Top of Supplied data

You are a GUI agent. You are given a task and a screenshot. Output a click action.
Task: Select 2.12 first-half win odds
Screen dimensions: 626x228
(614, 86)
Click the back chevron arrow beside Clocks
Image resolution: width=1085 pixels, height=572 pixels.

Bottom of Supplied data
Top of Supplied data

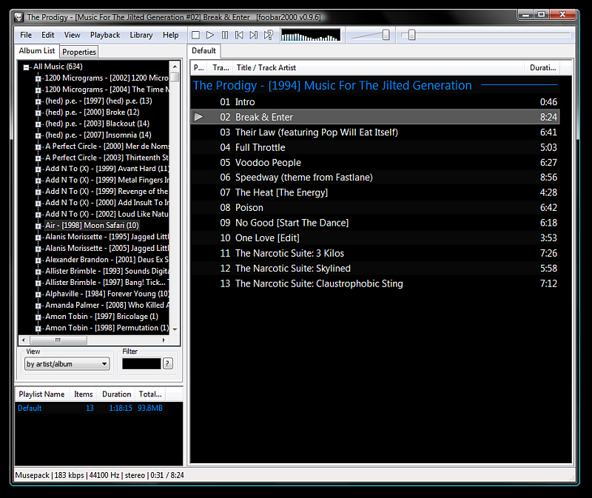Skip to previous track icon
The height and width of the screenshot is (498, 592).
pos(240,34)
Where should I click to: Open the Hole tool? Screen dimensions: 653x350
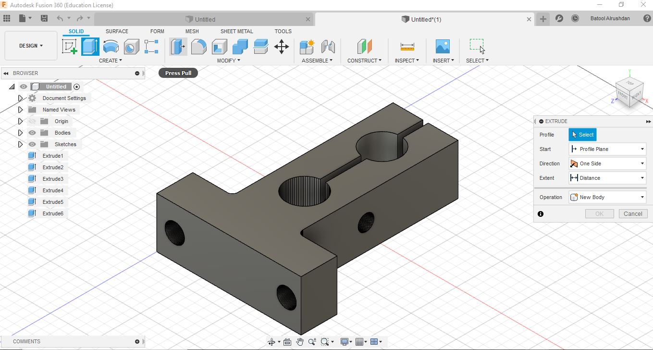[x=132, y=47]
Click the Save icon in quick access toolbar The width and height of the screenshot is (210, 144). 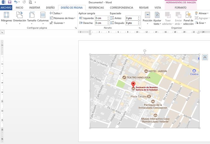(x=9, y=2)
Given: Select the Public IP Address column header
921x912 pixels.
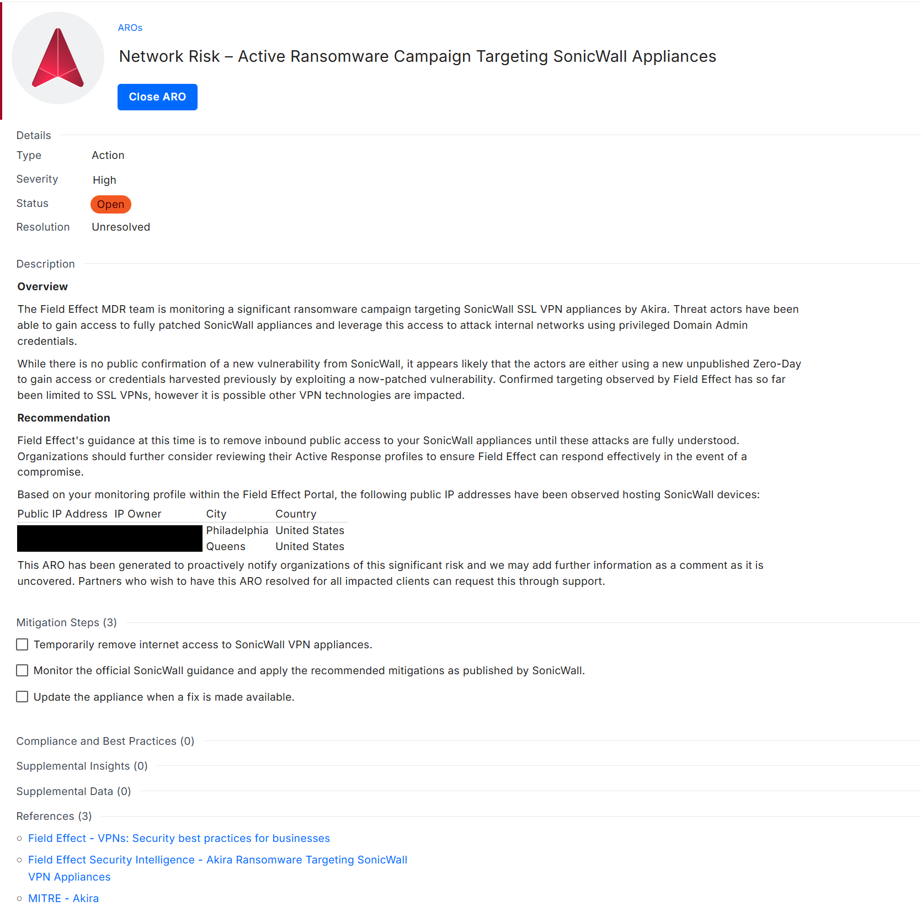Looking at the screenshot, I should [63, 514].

Bottom of Supplied data
Top of Supplied data

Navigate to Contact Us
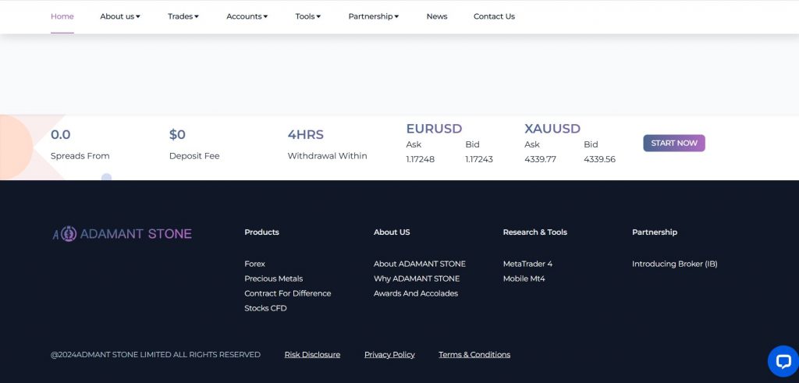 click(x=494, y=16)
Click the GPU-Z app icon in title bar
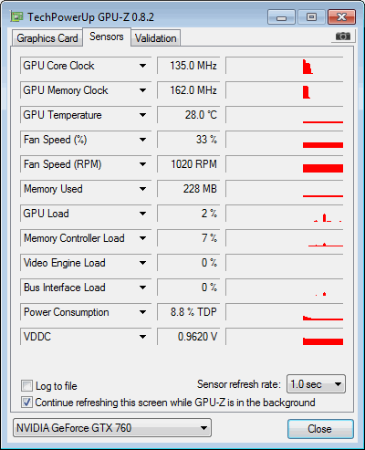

Bottom of Supplied data

### Task objective
Work out how many lines in the preceding data include the word "Select". State only that number.

### Expected output
2